15 Haziran günü saat 9'a doğru gelirken, Kars Uluslararası Kültür ve Turizm Günleri kapsamında düzenlenen Kars Maratonu 47Km yarışının başlamasına 15 dakika vardı. Finişe gidecek çantamı minibüse bırakmak için hareketlendim. Bu esnada organizasyon ekibinden Samet’in elinde kendi telefonumu gördüm. Ceketimi çıkartırken telefonu
düşürmüşüm, neyse ki Samet görüp bulmuş. Bugün ya işler yolunda gidecek ya da
beklenmedik sorunlar olacak, bakalım hangisi göreceğiz diye düşündüm.

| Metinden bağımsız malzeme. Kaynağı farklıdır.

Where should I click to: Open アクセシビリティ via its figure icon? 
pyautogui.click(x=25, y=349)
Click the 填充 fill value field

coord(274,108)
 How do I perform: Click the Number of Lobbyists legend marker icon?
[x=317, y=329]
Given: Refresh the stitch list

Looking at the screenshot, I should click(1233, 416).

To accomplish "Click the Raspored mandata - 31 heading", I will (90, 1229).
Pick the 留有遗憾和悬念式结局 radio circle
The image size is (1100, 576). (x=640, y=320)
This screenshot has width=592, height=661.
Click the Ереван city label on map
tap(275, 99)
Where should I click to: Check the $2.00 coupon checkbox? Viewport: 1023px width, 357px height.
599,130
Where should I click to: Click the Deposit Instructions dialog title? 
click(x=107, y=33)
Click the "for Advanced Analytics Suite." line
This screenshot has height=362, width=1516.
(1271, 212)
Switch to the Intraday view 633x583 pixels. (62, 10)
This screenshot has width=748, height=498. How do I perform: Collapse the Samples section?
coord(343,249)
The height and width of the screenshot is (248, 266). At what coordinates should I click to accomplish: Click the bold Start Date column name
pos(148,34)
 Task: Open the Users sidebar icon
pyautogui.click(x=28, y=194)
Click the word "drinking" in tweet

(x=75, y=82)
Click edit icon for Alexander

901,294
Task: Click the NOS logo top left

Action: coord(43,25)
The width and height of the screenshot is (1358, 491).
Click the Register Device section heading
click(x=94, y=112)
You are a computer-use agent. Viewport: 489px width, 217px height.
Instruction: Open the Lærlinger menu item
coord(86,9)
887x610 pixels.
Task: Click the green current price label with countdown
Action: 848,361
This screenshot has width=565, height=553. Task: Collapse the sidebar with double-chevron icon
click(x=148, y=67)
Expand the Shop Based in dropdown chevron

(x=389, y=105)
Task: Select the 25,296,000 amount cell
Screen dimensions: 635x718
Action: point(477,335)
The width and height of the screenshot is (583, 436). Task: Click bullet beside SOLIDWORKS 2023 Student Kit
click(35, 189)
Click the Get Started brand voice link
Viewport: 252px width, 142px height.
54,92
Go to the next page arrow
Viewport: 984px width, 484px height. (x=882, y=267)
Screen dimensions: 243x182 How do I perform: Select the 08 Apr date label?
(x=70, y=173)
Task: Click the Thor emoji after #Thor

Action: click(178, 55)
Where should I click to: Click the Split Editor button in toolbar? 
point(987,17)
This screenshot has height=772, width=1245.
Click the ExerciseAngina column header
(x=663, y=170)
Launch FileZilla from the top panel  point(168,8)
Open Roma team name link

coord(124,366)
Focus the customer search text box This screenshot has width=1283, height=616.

Startın verilmesi ile yarışın favorileri Murat Kaya ve
Ramazan İşmel ikilisi öne yerleşip tempoyu belirlediler. Ani Harabeleri'nden Kars Kalesi'ne kadar tamamı asfaltta geçecek 47Km'lik yolculuk başlamıştı. 1530m civarındaki irtifadan başlayıp 26.km'ye kadar tırmanarak 2000m'ye ulaşacak, ardından 1750m civarındaki Kars'a ulaşacaktık. (Kars ve Ani hakkında daha detaylı bilgi için önceki yazıma göz atabilirsiniz.) Murat ve Ramazan'ın arkasında yaklaşık 10 kişilik bir grup oluştu. Ben bu grubun en arka bölümünde yerimi
aldım ve kendi tempomu oturtup devam ettim. Aslında yarışın daha başında ön
grubun temposu içine çekilmemek için birkaç defa kendimi frenledim. İlk 5km hafif
tırmanış olmasına rağmen çabuk geçti ama hava sıcaklığının da en az irtifa
kadar önemli bir etken olacağı hemen belli olmuştu.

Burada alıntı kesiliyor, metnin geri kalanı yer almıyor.